Courtney’s piece is fascinating in the sense that it grew organically from the Storymakers project itself. She started out wanting to do something about storytelling, or the lack thereof, among older and younger folks in the black community. What do older African Americans say, and not say, to young people about the struggles they went through in the civil rights era? She spent weeks approaching elders in the city, trying to find people to interview, and it wasn’t going so well. She recorded an interview with her grandmother and there was interesting stuff there but it wasn’t quite taking shape. Meanwhile, Courtney was going to her job at the bakery after Storymakers “class" and having these conversations with her white co-worker, Noah, and her involvement in Storymakers was sparking new energy in those conversations. Eventually she told me about that and I said, well, how about doing your piece about yourself and Noah and these things you two are talking about? She went for it, and added the interview with her sister, Erika, which turned out to be amazingly powerful.

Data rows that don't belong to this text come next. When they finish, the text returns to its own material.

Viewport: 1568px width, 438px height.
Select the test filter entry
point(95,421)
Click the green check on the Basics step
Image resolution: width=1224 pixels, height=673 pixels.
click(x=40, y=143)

As part of the training I taught the Storymakers the basics of audio editing on Hindenburg. Courtney showed up with her “cuts” pulled, in order — those quotes from Noah and Erika. I could hear the arc of the piece in the tape and we talked it through: What did she need to say to set up this quote, then this one? We mapped it out with bullet points and went into the sound booth and I asked her questions to draw out what became her narration. She’s such a thoughtful and engaging talker and I hoped we could preserve that sound rather than having her script and read her narration. She pulled it off beautifully.

Has the project taught you anything new or surprising about Durham?

I think there’s a genuine spirit in Durham of people wanting to live together, a real desire to figure these things out — to acknowledge and work through the long legacy of racism and inequality, to manage gentrification in a way that doesn’t push people out, to create a fair and humane police force, and so on. I can’t claim that spirit is unique to Durham, though I’ve heard from people who don’t live here but have spent time here that they believe there’s an unusual critical mass of people, of all hues, doing that work in Durham. There’s much, much work to do, here as elsewhere, and it’s daunting. But the way that people jumped at the chance to talk about these things and to participate in this project, that says something.

If Storymakers is a big success - what will that look like for you? Would these producers go on to make more audio stories? Or something else entirely?

I’m confident that some of these producers will make more audio stories. And WUNC is exploring ways to continue working with the Storymakers model in an ongoing way though on a smaller scale. But I suppose my hope would be that other audio people — at stations, podcasts, you name it — would get inspired to try some aspects of this. Collaborating with people in the community on the shaping of story ideas, handing over the recording and production of stories, being willing to break down some of the traditional distinctions between “reporter” and “commentator.” Let’s face it, this was not the most efficient way to get ten short radio stories made. But I like to think there are lessons in this work that a lot of us can draw on, even if we’re not in a position to train citizen storytellers or hand out recorders to them.

Going forward, I have a hunch this experience will influence how I do my more traditional, “producer-produced” stories, as well. For instance, there's that quality in some of the pieces of listening in on conversations among people out in the world, as opposed to tape of someone answering a reporter’s question. It’s not that I’ve never captured tape like that before, but it’s pretty rare. The Storymakers have me thinking about how I can get that flavor of tape more often. I’m always happy to learn from students – and steal from them – and the Storymakers folk are no exception.